For each environment, all algorithms were trained for a fixed number of timesteps; Pendulum used 30,000, Inverted pendulum used 75,000, and Hopper used 200,000. It should be noted that previous research using Hopper has trained for ~1,000,000 timesteps [3]. This results in varying numbers of episodes between algorithms and seeds, so we opted to compare the algorithms on a timestep basis.
At the start of each training session, the agent is set to act randomly for 10,000 timesteps, during which the transition data is stored in the replay buffer. This serves as an initial exploration period for the agents.
Results and discussion
the figures below show the performance of the algorithms on the Pendulum, Inverted Pendulum and Hopper environments respectively.
Here, we notice that the relative performance of each algorithm is consistent across all environments. In Pendulum, all algorithms ultimately converge to a similar near-optimal performance. In InvertedPendulum, DDPG fails to converge to a stable performace. In Hopper, none of the algorithms managed to converge to a near-optimal policy.
SAC and TD3 consistently show similar performance, particularly in Pendulum; SAC reaches a near-optimal policy slightly sooner. In InvertedPendulum, SAC initially learns quickly but seems to lose effectiveness at approximately 40,000 timesteps before converging to the optimal policy. TD3 follows a more predictable learning curve, but takes slightly longer to converge. Overall, the disparity in performance between TD3 and SAC is found to be less extreme than in previous studies \cite{3}. Both approaches demonstrate similar variance overall. This is interesting, considering the policy differences between the two: TD3 uses a deterministic policy with fixed exploration noise, so one might expect more variance at later timesteps compared to SAC, where the standard deviation of the action distribution (which defines the exploration) is learned.

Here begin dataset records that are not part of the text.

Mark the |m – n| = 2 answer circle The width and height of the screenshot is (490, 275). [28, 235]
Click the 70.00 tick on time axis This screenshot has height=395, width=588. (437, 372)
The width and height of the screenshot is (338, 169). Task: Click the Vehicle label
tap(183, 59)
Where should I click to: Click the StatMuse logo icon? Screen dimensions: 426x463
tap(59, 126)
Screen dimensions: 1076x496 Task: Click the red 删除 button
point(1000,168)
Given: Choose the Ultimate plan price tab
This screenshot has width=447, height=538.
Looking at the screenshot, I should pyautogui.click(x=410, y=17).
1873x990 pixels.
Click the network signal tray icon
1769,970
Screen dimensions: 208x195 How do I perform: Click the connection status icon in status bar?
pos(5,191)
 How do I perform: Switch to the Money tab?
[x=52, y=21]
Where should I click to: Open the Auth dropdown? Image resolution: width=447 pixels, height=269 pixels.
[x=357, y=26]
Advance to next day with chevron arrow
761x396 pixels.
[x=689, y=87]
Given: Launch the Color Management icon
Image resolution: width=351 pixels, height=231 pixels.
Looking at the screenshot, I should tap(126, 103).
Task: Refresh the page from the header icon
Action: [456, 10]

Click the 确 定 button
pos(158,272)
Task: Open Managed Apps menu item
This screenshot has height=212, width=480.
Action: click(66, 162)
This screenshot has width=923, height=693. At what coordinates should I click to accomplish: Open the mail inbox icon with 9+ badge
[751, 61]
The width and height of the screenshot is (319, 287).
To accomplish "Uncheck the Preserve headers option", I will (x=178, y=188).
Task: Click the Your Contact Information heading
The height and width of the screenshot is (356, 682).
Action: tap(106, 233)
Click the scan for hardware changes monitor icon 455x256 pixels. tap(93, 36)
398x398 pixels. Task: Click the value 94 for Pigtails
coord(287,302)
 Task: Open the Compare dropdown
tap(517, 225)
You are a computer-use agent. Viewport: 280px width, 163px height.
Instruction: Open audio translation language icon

In all tasks, DDPG showed the slowest learning ability. This is consistent with literature [2,3] and expected considering its design: it employs only one critic network and lacks target policy smoothing regularization; it can be thought of as a stripped-down version of TD3.
The learning characteristics of each algorithm are hardest to evaluate for the Hopper environment. In all cases, 200,000 timesteps was not enough time to learn a near-optimal policy; perhaps the comparison would be different after training for longer. Here, SAC and TD3 again show similar performance. DDPG shows high variance during learning with a heavily fluctuating average return.
Despite its fast learning ability, SAC took the longest time to train in real-time. This is likely due to a number of factors. Like TD3, it has two critic networks, but unlike TD3, it trains every timestep. Furthermore, SAC’s policy network has two output layers (to define its action distribution), thus providing more weights to train. Finally, the efficiency of our specific implementation of SAC is perhaps sub-optimal.
Conclusion
SAC, TD3, and DDPG were tested on three benchmark continuous control tasks. Similar hyperparameters were used. SAC showed the fastest learning ability, with TD3 following closely behind. DDPG showed inferior performance on all tasks. SAC seems to show the most superiority in the Hopper environment, but this result is somewhat inconclusive due to high variance and insufficient training time. Overall, these results are similar to those in past literature. This project provided valuable experience in applying RL to simple continuous control problems.
Bibliography
[1] Doina Precup. “COMP 579 Lecture Slides”. 2023. https://www.cs.mcgill.ca/~dprecup/courses/Winter2023/lectures.html
[2] Fujimoto, Scott, Herke Hoof, and David Meger. “Addressing function approximation error in actor-critic methods.” International conference on machine learning. PMLR, 2018.
[3] Haarnoja, Tuomas, et al. “Soft actor-critic: Off-policy maximum entropy deep reinforcement learning with a stochastic actor.” International conference on machine learning. PMLR, 2018.
[4] OpenAI. “Spinning Up in Deep RL.” Spinning Up, OpenAI, 2018-2021, https://spinningup.openai.com/en/latest/index.html.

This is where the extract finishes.